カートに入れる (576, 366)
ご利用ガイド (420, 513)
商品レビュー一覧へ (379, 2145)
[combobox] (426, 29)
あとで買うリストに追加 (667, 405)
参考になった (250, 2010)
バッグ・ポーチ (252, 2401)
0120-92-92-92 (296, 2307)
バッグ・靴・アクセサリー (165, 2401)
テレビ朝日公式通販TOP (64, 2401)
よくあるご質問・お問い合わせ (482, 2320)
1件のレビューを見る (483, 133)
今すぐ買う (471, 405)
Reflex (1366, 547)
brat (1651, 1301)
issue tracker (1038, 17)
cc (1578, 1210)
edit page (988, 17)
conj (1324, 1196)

· · · · · · ·

### TASK BRIEF
Please reproduce the material above exactly, line by line.

### YOUR SOLUTION
カートに入れる (576, 366)
ご利用ガイド (420, 513)
商品レビュー一覧へ (379, 2145)
[combobox] (426, 29)
あとで買うリストに追加 (667, 405)
参考になった (250, 2010)
バッグ・ポーチ (252, 2401)
0120-92-92-92 (296, 2307)
バッグ・靴・アクセサリー (165, 2401)
テレビ朝日公式通販TOP (64, 2401)
よくあるご質問・お問い合わせ (482, 2320)
1件のレビューを見る (483, 133)
今すぐ買う (471, 405)
Reflex (1366, 547)
brat (1651, 1301)
issue tracker (1038, 17)
cc (1578, 1210)
edit page (988, 17)
conj (1324, 1196)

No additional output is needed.